Apple recently rolled out the latest addition to their smartphone flagship line “iPhone 6s” and “iPhone 6s Plus,” but tech enthusiasts are said to be already looking forward to their touted next in line device, “iPhone 7.”
According to Apple Insider, latest rumors have it that the upcoming handheld may become waterproof and use new compound materials to hide the antennas. This suggests the possible removal of bands from the back of the latest generation.
Catcher Technologies will allegedly supply the chassis for about 30 to 35 percent of the materials needed, making them the company’s largest chassis partner.
What may have added to the assumption that the iPhone 7 can withstand being submerged underwater is that the current models are more water-resistant compared to their predecessors. This is due to the added gasket and silicone seals. If water-proofing comes into fruition, the report speculates that the design may become thoroughly overhauled as the ports, switches, and buttons have to be sealed off.

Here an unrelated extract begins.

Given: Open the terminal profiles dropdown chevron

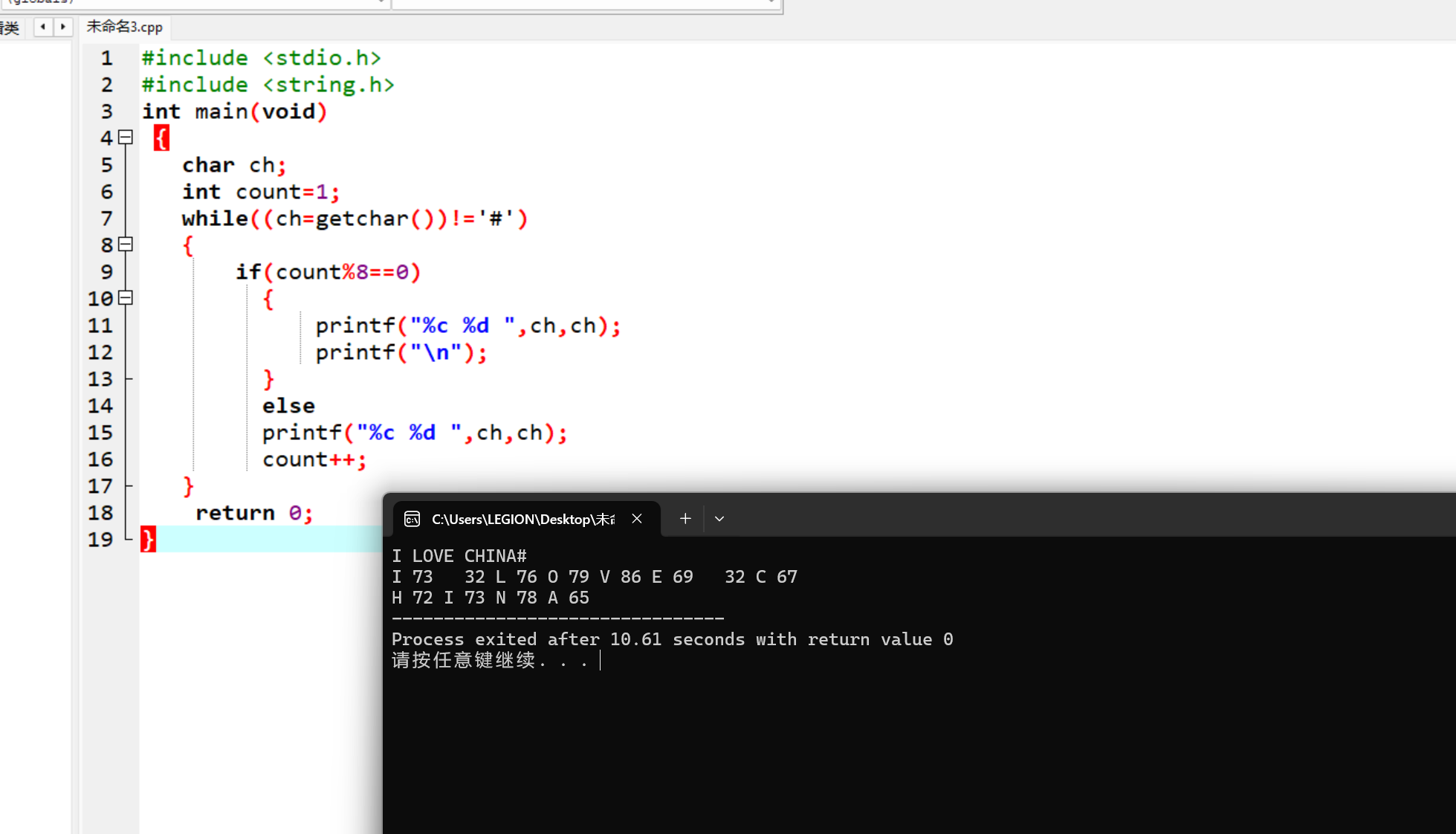Looking at the screenshot, I should 719,519.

Meanwhile, aside from the aforementioned features, there are also hearsays that the gadget may phase out the 3.5mm headphone jack, and this may be replaced with an all-in-one Lightning-connector port.
The news came from the often reliable Japanese website Mac Otakara. The port may have several capabilities including support for Lightning-equipped and Bluetooth headphones, digital to audio converter, and backward capabilities for wired headphones. Having no headphone jack may allow the device to become thinner than the 7.1-mm thick iPhone 6s.
The report also mentioned that the Cupertino-based tech giant may also release Lightning-equipped EarPods to support the new audio output of the future iOS devices. This may become possible as Apple has already introduced the new MFi Program specifications for third-party manufacturers to create headphones that connect to iOS devices using Lightning cables, back in June 2014.
Since Apple has yet to confirm or deny any of the rumor, available information should be taken with a grain of salt.